My answer to 99.5% of home inspectors: Probably Not, but if you do keep it light.
The Pros
I like to start with the positives of just about anything in business, so let's start with some of the benefits of an online campaign.
"Direct to Consumer"
For many home inspectors, the idea of going direct to consumer has been a fantasy. It wasn't too long ago that it was pure fantasy (before the days of internet advertising) but now we can have a digital conversation via a well written ad and a great website. Many inspectors would be quite satisfied to avoid what they see as a conflict in referral from an agent. So there's a "feel good" aspect to this.
Overall Market Presence
If you're looking to be at the top of search engines, you can be for a fee. When someone is looking for an inspector you want to be visible and this is somewhere people look. In some markets the searches are in the thousands monthly, others in the hundreds. You can be everywhere and it doesn't have to cost too much.
Cost Control
In contrast to hiring a marketing rep, Adwords have the appeal of being scalable to some extent while also being something you can pause when you're seasonally busy or cashflow is tight.
1 - 1 = 2
What happens when you "win" an inspection? It's one less for your competition. If you have a competitor doing adwords and it is keeping them in the game, just selling a few may have them looking to come work for you or seek other opportunities. It's a weird equation but a benefit none the less if you can take a long term view.
The Cons
The Learning Curve is Steep - Even if you hire it done.
Which words, phrases, times of day, budgets, etc.? The answer is nobody knows. It's all trial and error and you will spend thousands if not tens of thousands getting it to 90% right. Then everything will change. If you're looking for ROI and you're selling some consumer product on Google, that's a somewhat known quantity. What will work for buyers searching for home inspections in your area is a great deal more challenging and the numbers are too small for the industry to have developed good resources to solve this issue.
The ROI is tough.
We work with thousands of inspectors and a couple hundred of them have reported back the click through costs. Sometimes it's not too bad at $8.00 or so but when you look at how many times that happens before an inspection is booked, it can get pretty brutal. There's a reason companies like HomeAdvisor sell leads for $25 a pop to 3 different providers...because they have to. Their margins aren't crazy either (in fact, you can get that information online right now).
Management is Expensive
Whether you hire it out or have a staff member manage an Adwords account, you're going to be spending at the very minimum hundreds of dollars per month on this venture. That's before your first click. The challenge there is in many areas the number of searches for "home inspection" and related phrases couldn't possibly overcome this cost even if you had the $2000+ monthly budget it would take.
You Want a What?
The #1 complaint I get from inspectors when they launch a big adwords campaign is all of the calls from people searching for something other than a home inspection. Usually its something related, like a Section 8 Housing inspection or something, but it does become a nuisance.

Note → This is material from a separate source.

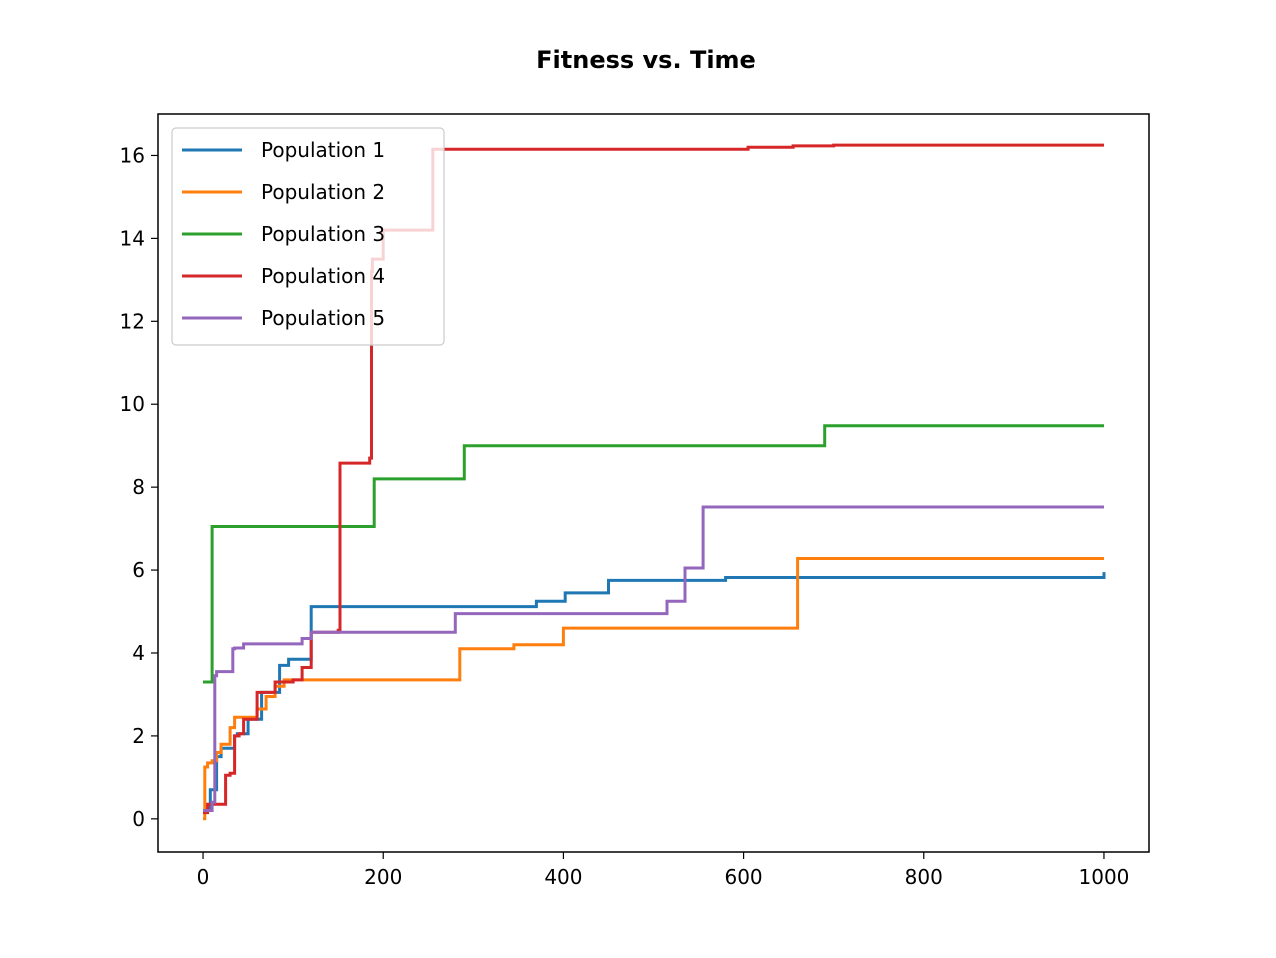 The width and height of the screenshot is (1276, 958). Describe the element at coordinates (563, 877) in the screenshot. I see `x-tick-label: 400` at that location.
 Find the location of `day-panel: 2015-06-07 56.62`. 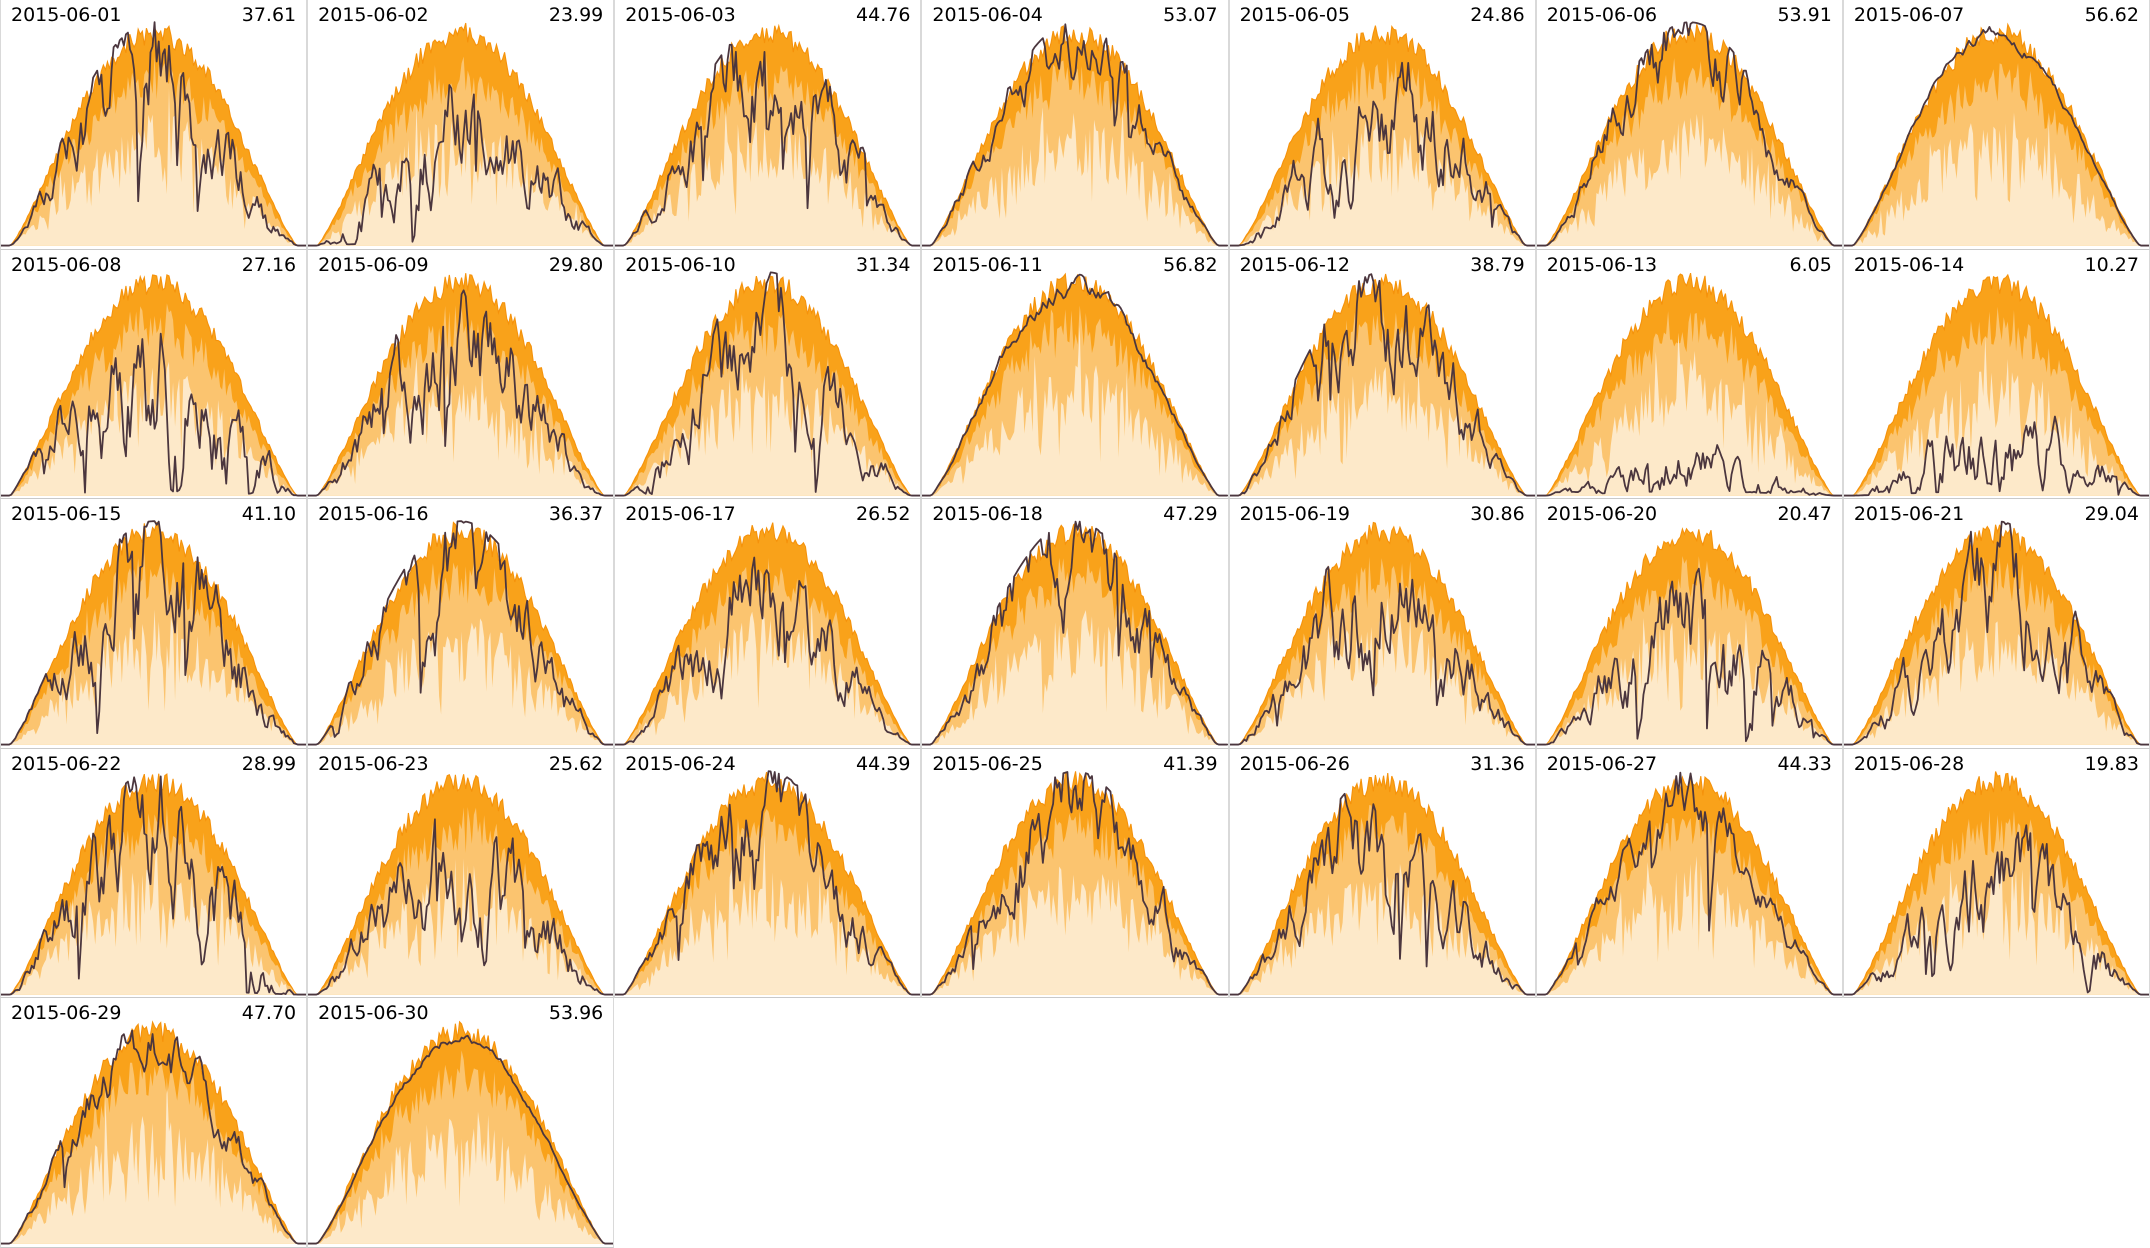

It's a different kind of client.
When a consumer calls direct, that's a different conversation than a referral from their agent. Most inspection companies don't have the scale to have a department for those kind of calls like the companies that utilize Adwords bigtime do.
So let's assume you don't have a staff of inside sales reps with operators standing by. Let's assume the search volume for "home inspection" in your area is something less than impressive. (It probably is). Let's assume that most inspection volume comes from agent referrals (and it does, see the survey at http://www.homeinspectionsurvey.com ). Let's also assume you're not ready to commit $2000+ per month for a year to test things until you can get a reasonable ROI out of it.
Does that mean you shouldn't do it? NO. Just do it a little and track some basics.